Problem details -
Write out, word for word, only the data from its first line to the line containing "Given: Open the Connectors settings page".

-------- Records for the task --------

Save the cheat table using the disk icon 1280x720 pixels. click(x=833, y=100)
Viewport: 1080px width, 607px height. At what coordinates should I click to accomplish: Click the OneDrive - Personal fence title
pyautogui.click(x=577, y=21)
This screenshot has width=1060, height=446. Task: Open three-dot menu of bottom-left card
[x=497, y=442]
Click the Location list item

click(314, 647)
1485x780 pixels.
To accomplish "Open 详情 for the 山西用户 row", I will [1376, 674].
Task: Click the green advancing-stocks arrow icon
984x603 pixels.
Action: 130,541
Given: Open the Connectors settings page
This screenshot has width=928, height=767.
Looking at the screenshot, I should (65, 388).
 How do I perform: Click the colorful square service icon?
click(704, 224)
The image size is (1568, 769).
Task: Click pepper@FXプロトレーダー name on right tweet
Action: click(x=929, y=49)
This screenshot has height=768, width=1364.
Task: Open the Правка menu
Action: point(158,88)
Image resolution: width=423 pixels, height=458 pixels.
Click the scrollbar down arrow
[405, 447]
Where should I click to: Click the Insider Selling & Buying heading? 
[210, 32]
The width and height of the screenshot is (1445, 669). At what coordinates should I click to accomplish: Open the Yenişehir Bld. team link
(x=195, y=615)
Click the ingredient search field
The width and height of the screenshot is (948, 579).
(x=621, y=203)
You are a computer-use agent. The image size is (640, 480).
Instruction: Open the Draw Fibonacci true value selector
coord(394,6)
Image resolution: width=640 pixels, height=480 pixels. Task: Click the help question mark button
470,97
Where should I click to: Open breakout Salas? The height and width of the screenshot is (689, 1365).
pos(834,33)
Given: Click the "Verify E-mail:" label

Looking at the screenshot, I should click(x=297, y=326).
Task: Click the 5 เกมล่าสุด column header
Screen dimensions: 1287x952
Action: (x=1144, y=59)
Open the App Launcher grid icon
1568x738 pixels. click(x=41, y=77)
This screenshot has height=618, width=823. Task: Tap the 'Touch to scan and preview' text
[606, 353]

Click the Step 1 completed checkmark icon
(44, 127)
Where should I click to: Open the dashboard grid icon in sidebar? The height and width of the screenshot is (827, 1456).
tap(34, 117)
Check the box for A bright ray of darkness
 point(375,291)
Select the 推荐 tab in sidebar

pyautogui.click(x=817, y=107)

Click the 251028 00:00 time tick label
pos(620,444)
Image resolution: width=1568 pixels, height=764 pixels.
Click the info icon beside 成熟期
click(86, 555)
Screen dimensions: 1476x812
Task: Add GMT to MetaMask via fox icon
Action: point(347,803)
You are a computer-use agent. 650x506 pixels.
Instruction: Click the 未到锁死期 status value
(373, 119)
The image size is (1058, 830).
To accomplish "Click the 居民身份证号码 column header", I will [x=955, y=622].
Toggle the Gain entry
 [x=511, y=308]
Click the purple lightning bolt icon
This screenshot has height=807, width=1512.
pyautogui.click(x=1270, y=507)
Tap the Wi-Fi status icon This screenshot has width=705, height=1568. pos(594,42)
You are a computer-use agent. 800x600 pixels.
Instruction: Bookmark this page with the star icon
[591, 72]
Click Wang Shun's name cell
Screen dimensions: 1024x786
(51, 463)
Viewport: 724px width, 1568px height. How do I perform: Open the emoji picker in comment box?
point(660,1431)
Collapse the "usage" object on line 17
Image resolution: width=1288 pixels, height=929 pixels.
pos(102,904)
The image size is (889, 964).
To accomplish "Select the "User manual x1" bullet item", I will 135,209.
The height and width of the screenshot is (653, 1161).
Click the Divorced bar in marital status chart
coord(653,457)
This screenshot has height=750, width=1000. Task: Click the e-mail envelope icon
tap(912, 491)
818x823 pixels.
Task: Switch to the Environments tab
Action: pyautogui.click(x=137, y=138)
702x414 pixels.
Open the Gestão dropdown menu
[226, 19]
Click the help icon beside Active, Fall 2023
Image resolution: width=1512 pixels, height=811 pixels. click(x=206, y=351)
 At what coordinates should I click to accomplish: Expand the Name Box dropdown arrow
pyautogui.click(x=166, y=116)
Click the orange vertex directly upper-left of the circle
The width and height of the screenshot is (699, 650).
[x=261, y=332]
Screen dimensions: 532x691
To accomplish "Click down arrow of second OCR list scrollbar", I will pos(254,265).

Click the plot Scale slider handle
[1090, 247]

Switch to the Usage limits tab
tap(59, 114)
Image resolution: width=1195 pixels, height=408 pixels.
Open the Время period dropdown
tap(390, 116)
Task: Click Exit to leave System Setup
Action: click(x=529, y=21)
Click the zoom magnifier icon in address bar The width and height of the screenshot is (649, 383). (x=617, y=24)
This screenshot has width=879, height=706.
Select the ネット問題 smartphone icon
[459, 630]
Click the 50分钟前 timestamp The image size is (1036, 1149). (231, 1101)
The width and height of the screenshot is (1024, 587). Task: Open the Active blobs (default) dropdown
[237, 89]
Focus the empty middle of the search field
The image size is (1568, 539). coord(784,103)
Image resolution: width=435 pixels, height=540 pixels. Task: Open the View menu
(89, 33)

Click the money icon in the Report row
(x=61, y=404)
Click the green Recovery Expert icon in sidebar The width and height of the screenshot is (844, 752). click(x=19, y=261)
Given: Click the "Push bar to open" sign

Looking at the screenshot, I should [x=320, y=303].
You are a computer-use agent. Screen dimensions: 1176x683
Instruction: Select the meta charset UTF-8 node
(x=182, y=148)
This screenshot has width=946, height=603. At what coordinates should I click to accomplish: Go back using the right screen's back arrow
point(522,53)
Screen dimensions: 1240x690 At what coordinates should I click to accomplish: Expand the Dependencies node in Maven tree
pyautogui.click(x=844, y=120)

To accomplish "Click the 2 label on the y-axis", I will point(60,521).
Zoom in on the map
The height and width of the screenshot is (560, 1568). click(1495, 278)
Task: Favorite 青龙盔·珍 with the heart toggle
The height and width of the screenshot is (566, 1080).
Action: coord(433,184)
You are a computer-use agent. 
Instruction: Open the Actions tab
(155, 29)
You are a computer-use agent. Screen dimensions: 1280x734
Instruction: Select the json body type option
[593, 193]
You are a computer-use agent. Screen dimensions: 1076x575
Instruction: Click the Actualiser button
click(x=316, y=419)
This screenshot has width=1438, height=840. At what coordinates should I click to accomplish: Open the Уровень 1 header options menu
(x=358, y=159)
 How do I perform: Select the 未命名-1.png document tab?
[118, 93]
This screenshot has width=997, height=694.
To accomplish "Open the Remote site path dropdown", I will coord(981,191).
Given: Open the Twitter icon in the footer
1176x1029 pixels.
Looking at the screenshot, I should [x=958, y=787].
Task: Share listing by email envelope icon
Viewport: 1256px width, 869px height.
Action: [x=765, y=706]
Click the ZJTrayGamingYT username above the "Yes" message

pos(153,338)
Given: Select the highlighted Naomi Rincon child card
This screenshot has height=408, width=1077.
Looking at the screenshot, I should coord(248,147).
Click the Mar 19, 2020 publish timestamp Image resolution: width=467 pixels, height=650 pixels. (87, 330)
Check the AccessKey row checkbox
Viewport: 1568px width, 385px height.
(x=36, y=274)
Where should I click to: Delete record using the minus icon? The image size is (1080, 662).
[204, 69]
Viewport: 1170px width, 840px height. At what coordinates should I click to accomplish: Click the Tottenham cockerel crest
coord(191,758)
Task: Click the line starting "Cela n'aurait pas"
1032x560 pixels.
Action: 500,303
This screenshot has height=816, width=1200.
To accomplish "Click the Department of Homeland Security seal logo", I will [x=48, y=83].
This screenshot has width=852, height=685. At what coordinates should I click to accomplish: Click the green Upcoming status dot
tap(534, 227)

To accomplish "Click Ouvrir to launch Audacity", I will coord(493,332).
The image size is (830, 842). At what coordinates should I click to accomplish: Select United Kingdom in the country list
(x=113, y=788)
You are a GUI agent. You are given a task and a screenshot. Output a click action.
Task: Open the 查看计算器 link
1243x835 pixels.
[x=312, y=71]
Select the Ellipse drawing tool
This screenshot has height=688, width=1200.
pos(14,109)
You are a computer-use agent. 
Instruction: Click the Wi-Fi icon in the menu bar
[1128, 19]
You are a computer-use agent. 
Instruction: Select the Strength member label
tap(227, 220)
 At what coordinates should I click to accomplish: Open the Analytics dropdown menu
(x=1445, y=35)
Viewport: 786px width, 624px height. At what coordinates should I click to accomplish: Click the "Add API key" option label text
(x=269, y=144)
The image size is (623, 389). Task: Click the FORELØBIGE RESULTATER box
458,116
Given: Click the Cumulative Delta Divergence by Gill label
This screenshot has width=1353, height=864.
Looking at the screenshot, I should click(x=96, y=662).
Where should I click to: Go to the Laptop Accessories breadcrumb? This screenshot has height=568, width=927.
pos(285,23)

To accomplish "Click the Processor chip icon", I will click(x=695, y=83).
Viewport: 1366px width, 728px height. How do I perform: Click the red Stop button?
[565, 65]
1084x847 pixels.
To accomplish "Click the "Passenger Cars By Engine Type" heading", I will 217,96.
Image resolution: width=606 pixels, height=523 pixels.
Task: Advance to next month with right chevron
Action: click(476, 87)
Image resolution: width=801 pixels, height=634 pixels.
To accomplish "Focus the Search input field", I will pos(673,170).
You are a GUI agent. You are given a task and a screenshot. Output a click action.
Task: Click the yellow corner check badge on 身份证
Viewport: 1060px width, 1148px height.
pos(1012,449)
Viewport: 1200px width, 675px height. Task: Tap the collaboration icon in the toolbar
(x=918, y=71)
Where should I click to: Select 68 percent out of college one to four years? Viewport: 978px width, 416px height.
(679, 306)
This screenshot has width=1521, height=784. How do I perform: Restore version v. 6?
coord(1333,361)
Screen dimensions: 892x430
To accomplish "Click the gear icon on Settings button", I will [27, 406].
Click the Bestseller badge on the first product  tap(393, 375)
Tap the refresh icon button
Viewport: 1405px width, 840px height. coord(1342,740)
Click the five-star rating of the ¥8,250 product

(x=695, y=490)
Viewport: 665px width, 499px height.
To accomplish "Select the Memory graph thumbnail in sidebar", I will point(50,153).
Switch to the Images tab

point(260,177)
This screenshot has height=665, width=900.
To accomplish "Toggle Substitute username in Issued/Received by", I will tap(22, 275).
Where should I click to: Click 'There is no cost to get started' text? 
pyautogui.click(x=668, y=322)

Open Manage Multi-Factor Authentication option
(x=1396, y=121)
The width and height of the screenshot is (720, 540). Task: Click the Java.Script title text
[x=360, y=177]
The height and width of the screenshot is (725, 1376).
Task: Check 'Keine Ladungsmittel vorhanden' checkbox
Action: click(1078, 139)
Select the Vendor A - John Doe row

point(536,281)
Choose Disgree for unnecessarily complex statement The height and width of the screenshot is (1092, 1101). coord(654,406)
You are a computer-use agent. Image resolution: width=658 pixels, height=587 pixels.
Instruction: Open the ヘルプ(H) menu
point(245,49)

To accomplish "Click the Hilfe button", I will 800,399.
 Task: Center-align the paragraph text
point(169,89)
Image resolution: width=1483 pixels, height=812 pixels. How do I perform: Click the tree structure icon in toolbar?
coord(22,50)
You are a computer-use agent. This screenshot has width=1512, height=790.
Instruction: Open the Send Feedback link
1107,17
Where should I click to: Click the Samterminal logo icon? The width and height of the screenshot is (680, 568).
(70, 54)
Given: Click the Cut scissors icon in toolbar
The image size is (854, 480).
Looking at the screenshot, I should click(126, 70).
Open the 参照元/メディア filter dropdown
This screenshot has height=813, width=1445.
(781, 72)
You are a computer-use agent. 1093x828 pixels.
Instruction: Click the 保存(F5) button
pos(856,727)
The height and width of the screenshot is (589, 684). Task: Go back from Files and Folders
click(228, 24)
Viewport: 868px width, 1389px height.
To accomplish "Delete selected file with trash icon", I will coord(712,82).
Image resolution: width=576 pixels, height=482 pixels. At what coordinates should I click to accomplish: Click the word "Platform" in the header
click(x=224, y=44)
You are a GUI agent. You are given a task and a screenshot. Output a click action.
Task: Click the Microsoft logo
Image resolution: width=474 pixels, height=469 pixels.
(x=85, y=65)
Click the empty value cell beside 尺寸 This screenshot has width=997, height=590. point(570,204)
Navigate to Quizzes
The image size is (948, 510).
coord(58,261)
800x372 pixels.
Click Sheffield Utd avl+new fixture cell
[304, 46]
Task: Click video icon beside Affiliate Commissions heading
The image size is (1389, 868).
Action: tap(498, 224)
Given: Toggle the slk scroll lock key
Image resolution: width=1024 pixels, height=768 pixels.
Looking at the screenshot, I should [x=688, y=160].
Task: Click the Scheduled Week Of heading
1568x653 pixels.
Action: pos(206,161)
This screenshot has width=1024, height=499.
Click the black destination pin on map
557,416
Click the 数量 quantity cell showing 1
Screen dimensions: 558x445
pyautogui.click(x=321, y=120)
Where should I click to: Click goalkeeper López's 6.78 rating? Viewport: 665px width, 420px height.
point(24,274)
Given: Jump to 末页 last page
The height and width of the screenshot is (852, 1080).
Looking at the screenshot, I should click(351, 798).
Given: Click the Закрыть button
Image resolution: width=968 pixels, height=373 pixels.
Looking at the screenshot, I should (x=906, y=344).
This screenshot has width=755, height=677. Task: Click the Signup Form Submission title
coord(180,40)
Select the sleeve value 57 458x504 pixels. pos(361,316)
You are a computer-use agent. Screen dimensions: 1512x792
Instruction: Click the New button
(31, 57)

--------

Reply to the exercise -
Save the cheat table using the disk icon 1280x720 pixels. click(x=833, y=100)
Viewport: 1080px width, 607px height. At what coordinates should I click to accomplish: Click the OneDrive - Personal fence title
pyautogui.click(x=577, y=21)
This screenshot has width=1060, height=446. Task: Open three-dot menu of bottom-left card
[x=497, y=442]
Click the Location list item

click(314, 647)
1485x780 pixels.
To accomplish "Open 详情 for the 山西用户 row", I will [1376, 674].
Task: Click the green advancing-stocks arrow icon
984x603 pixels.
Action: 130,541
Given: Open the Connectors settings page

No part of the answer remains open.